Lupenreine Demokraten

Text: Peter Baumgartner

Nach dem Tod ihres Ehemannes durfte Julia Nawalnaja vor dem Europäischen Parlament sprechen und ihre Botschaft der Welt vortragen. Die Uhr im Saal zeigt 5 Minuten vor 12 für die Demokratie.  Screenshot/28.2.2024 Straßburg

Der Tod des russischen Regimekritikers Alexej Nawalny, veranlasst das Europäische Parlament zu einer eigens einberufenen Aussprache mit persönlicher Beteiligung der Ehefrau Julia Nawalnaja.

Große Bühne für Julia Nawalnaja im Europäischen Parlament. Empfangen von Präsidentin Roberta Metsola, durfte sie vor nahezu vollständig versammelter Mannschaft, ausführlich über den Kampf ihres Mannes, des verstorbenen Korruptionsbekämpfers Alexej Nawalny, berichten und ihrerseits Forderungen an die westliche Staatengemeinschaft stellen. Die Präsidentin und die Abgeordneten überboten sich förmlich in ihrer Beteuerung, jederzeit gegen Korruption eintreten zu wollen und die Demokratie zu verteidigen. „Wir alle sind Demokraten“ und auch der österreichische ÖVP-Abgeordnete Lukas Mandl verurteilte Putin scharf und honorierte überschwänglich Julia Nawalnajas Engagement. Es war eine machtvolle Demonstration und ein uneingeschränktes Bekenntnis zum europäischen Demokratieverständnis.
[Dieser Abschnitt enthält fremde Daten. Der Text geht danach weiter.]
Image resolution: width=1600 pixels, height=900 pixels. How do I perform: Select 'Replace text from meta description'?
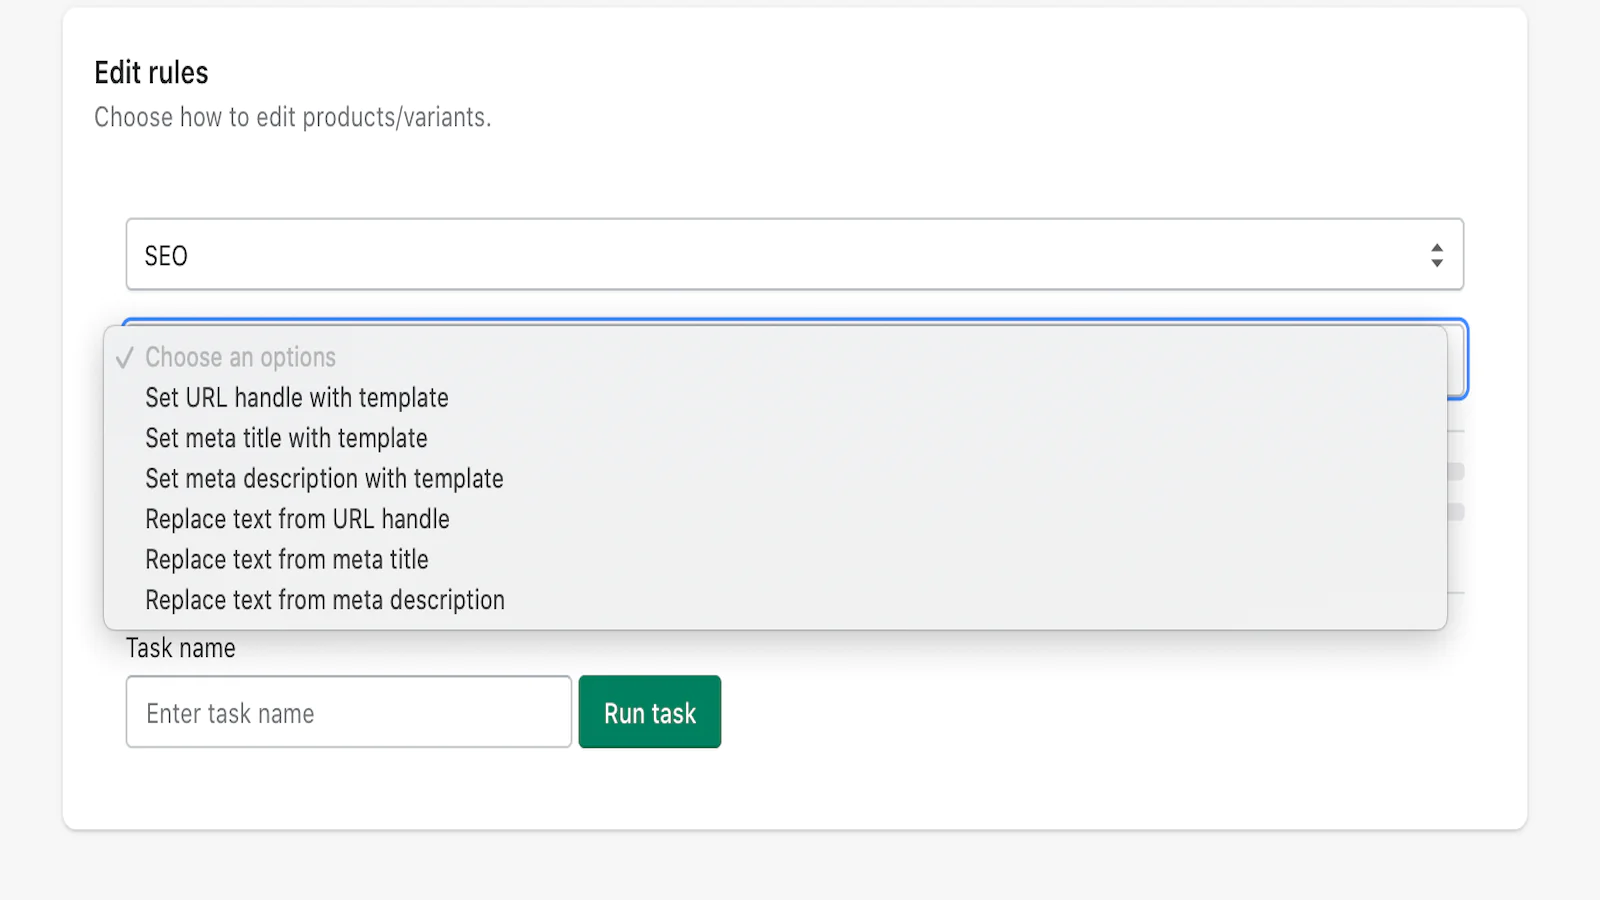coord(325,600)
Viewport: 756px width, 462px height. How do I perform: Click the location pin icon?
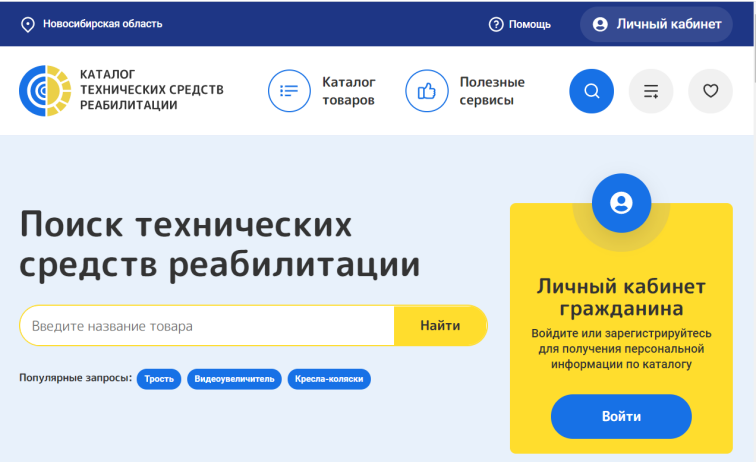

Thierry Breton, der Vater des seit 13 Jahren strafrechtlich verfolgten Journalisten Julian Assange, durfte schweigend in der letzten Reihe sitzen und der Aussprache eines stark ausgedünnten Plenums folgen. Screenshot/28.2.2024 Straßburg

Unmittelbar darauf folgte bei der Aussprache zur möglichen Auslieferung von Julian Assange aus GB in die USA genau das Gegenteil. Der Vater von Assange musste stillschweigend in den hinteren Rängen dem demokratiepolitischen Trauerspiel folgen – und er tat dies mit großer Geduld. Zwar gab es auch ein paar Rednerinnen die daran erinnerten, dass Assange genau wie Nawalny, gegen Korruption und für Demokratie gekämpft hat. Vor leeren Rängen und in Abwesenheit Österreichs, blieb am Ende allerdings nur die Feststellung des Kommissars Thierry Breton übrig: Der Fall Assange ist Sache der Gerichte, die EU wird sich da nicht einmischen. Nur der deutsche Abgeordnete Martin Sonneborn brachte das demokratiepolitische Trauerspiel auf den Punkt: „In Wahrheit geht gerade die Freiheit der EU in einer britischen 6 m2-Zelle zugrunde“. Europas Demokratieverständnis zeichnet sich durch eine „Geopolitische Demokratie“ aus. Insbesondere in Österreich entscheidet die europäische „Wertegemeinschaft“ situationselastisch, wo und wann Demokratie, Menschenrechte und Pressefreiheit erlaubt werden. Die EU und Österreich entscheiden individuell, wer in den Genuss demokratischer Rechte kommen darf. Das zeigt sich im Vergleich Nawalny/Assange ganz deutlich.